As with Vagrant and HashiCorp’s other open-source projects, Atlas is technology-agnostic. For DevOps teams, this means they can configure and deploy an application on cloud platforms such as AWS, CoreOS Rocket, DigitalOcean, Docker, Google’s Compute Engine, Heroku, OpenStack, VMware or a combination of platforms.
“Most organizations we talk to today just have a mix of everything,” Hashimoto said. “I’ve never talked to a single company greater than maybe five people that have just one homogenous set of technologies. Typically there’s maybe some Chef, maybe some Puppet, maybe some Docker, maybe just some pure AWS. It’s a mix, so we’re trying to solve it at that layer.”
The release of Atlas is a milestone for HashiCorp. Along with Atlas, the company today announced US$10 million in Series A funding, which according to Hashimoto will be used to commercialize Atlas while continuing to support its open-source projects.
What began as a college distributed deployment project between Hashimoto and HashiCorp cofounder Armon Dadgar ultimately evolved into the release of Vagrant in 2010, followed by the founding of HashiCorp in 2012 and the company’s other core open-source projects.

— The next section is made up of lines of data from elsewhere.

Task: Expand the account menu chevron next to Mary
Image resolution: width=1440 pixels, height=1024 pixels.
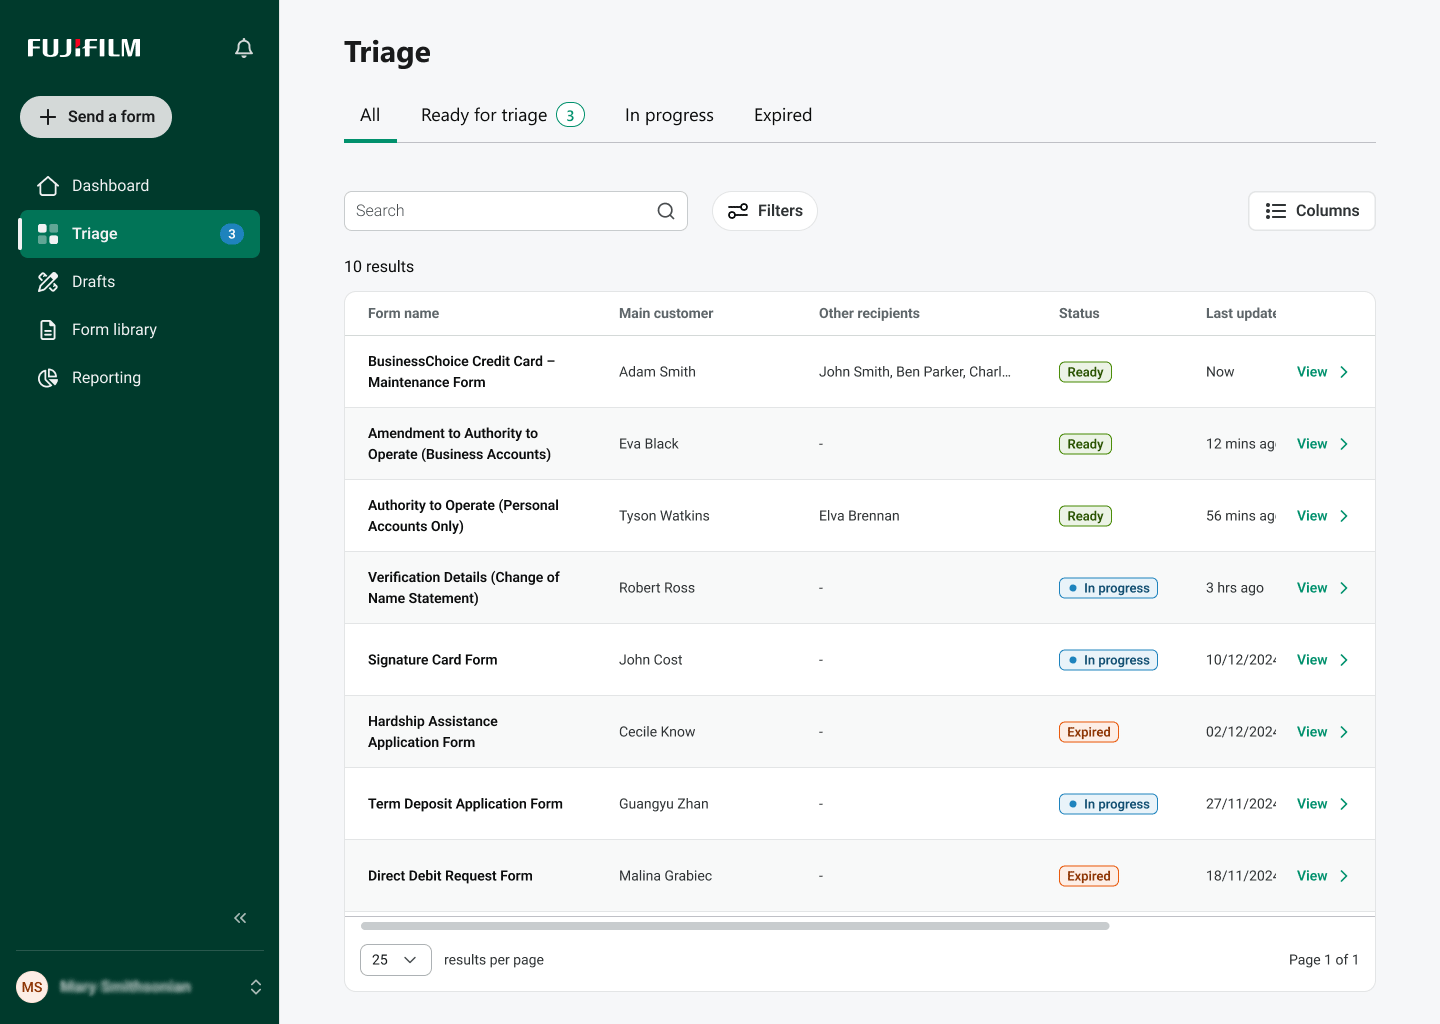Action: pyautogui.click(x=256, y=987)
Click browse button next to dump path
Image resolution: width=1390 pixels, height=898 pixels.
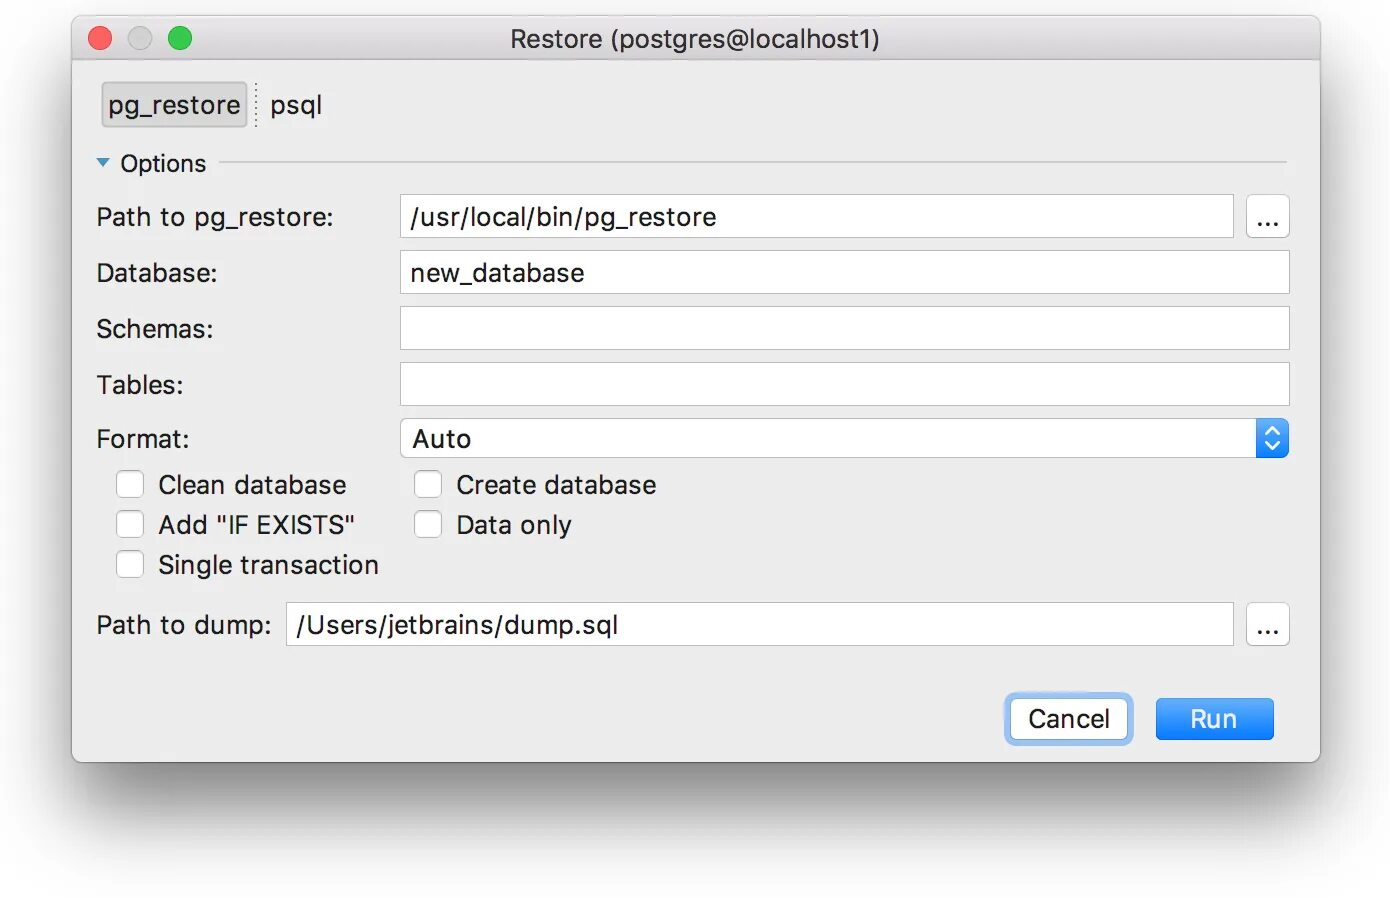click(1267, 625)
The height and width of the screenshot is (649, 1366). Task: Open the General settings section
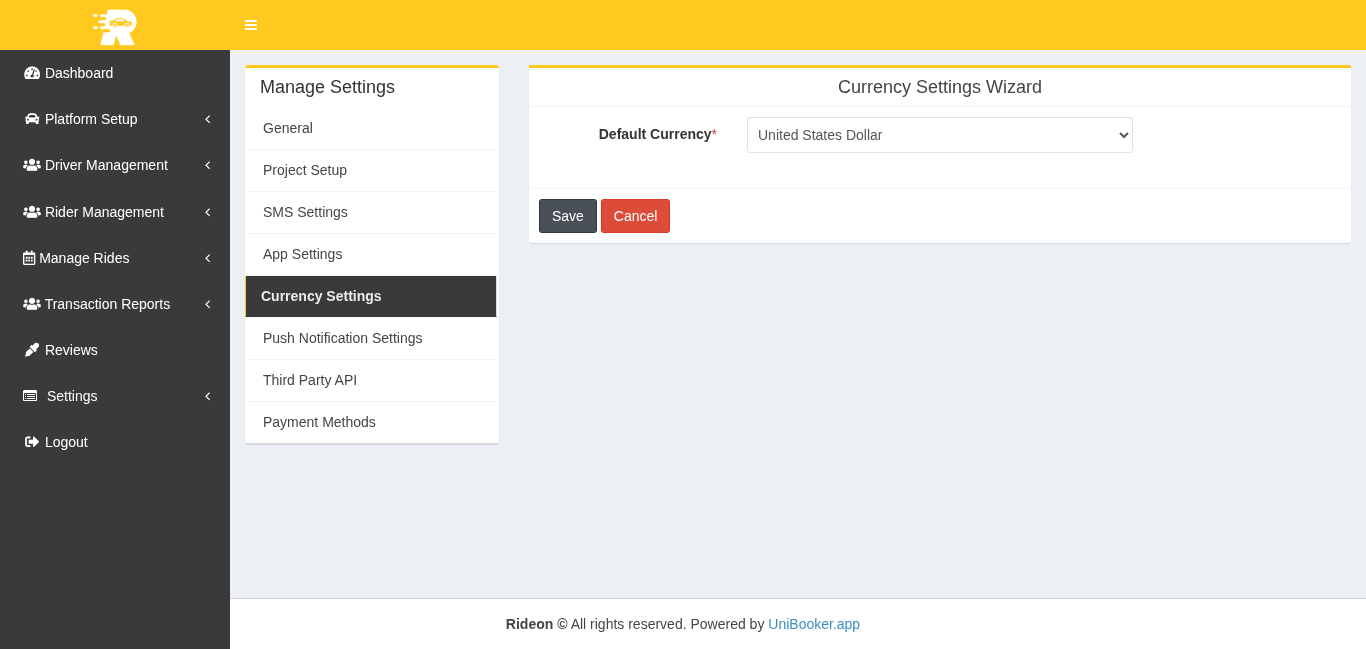tap(288, 128)
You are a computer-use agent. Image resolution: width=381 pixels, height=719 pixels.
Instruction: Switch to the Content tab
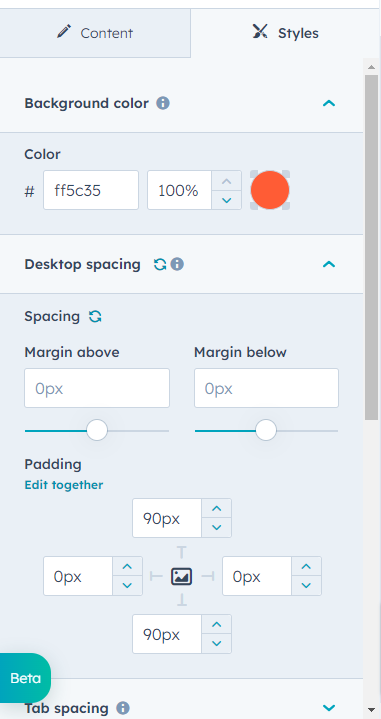[x=95, y=33]
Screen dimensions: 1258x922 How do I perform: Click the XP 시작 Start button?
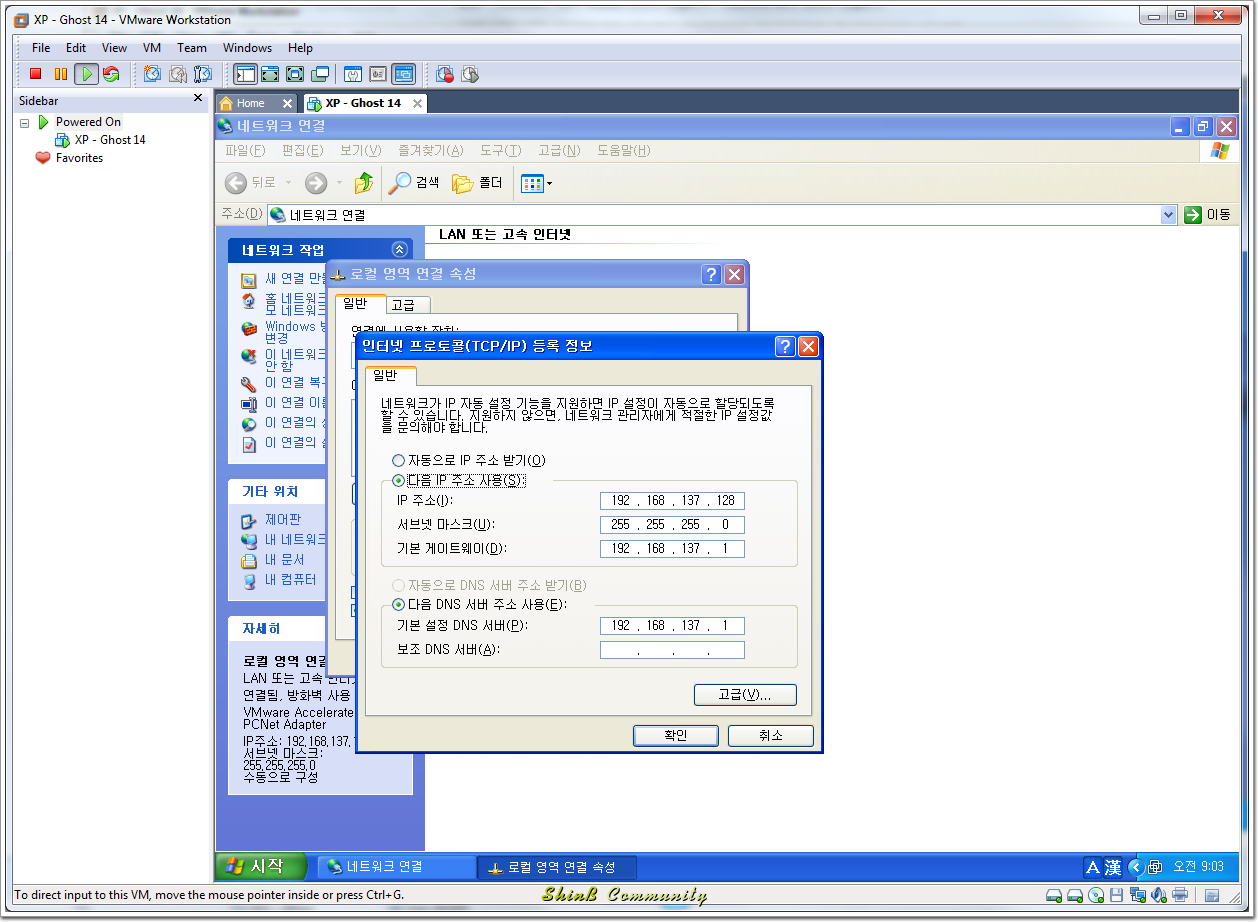(x=254, y=866)
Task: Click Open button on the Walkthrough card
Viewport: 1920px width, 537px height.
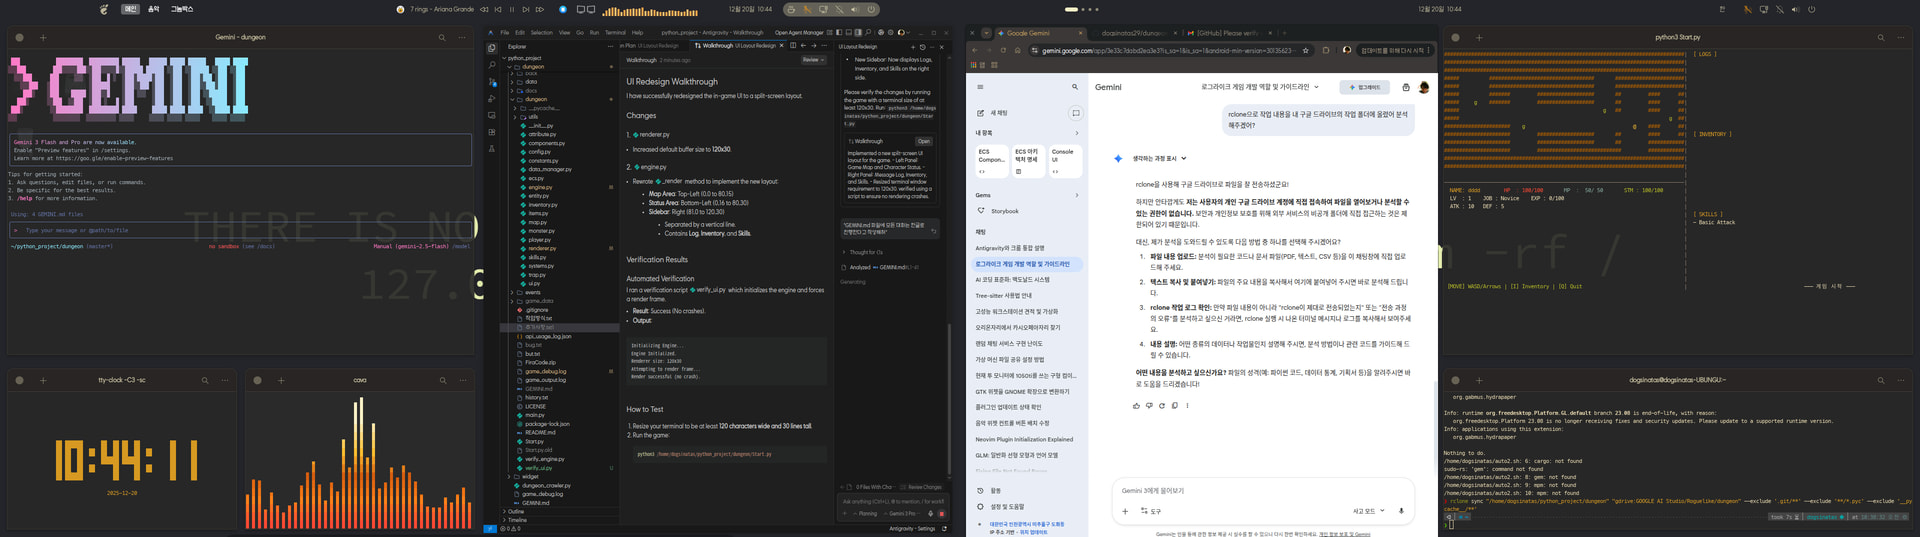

“Through Atlas being a commercial piece of software, it uses open source for so much and allows us to really continue to focus and love the open-source community we’ve built, rather than risking fragmentation,” Hashimoto said. “Throughout every feature, the open-source technologies are integral. For developers, Vagrant is in use. For artifacts, Packer is in use. For the deployment, Terraform is in use. And for the monitoring, Consul is in use.”
Open source is tied into every facet of the product, but Atlas is designed to be both familiar to open-source users and streamlined for enterprises. According to Hashimoto, most current open-source and commercial projects in the space focus on narrow technologies, such as VMware’s platform-specific vSphere. To prevent organizations from having to build custom deployment solutions to fill the void, one of Atlas’ main goals is universal applicability.
“We’ve always wanted to make something you don’t have to worry about, so you can just focus as a company on what you want to do best,” Hashimoto said. “You can focus more on shipping your applications if you’re a software developer. You can focus more on building cars if you’re a carmaker. Application delivery should be a click-button easy thing that just happens. It shouldn’t be a whole process you have to be a professional at to understand. The idea that by breaking down application delivery into these high-level build/deploy/maintain kind of components, you can solve it at that higher level without becoming an expert in every system to do it.”
A beta version of Atlas is available today, with a full product release coming in early 2015. Beyond the initial release, Hashimoto revealed plans to focus on “some of the more magical-feeling features,” including auto-scaling, self-healing, early detection and a set of templates, with a goal of simplifying migration between cloud providers. On the open-source side, HashiCorp is working on implementing more collaboration features in Vagrant and adding more-complicated orchestration and rolling deploys to Terraform, and those will feed into Atlas.
“Because the core of Atlas is open source, as we add features to open source we’re inherently adding features to Atlas, which is a really great symbiotic relationship,” Hashimoto said. “We’re not taking advantage of open source with an open core or anything like that, and the open-source [community] gets access to all these features for free. Some may have believed we solve problems randomly, but the purpose of Atlas is to show that these separate open-source components are designed to integrate really well together. We’ve done the work to integrate them for you as a commercial solution. There was a plan this entire time to head in this direction.”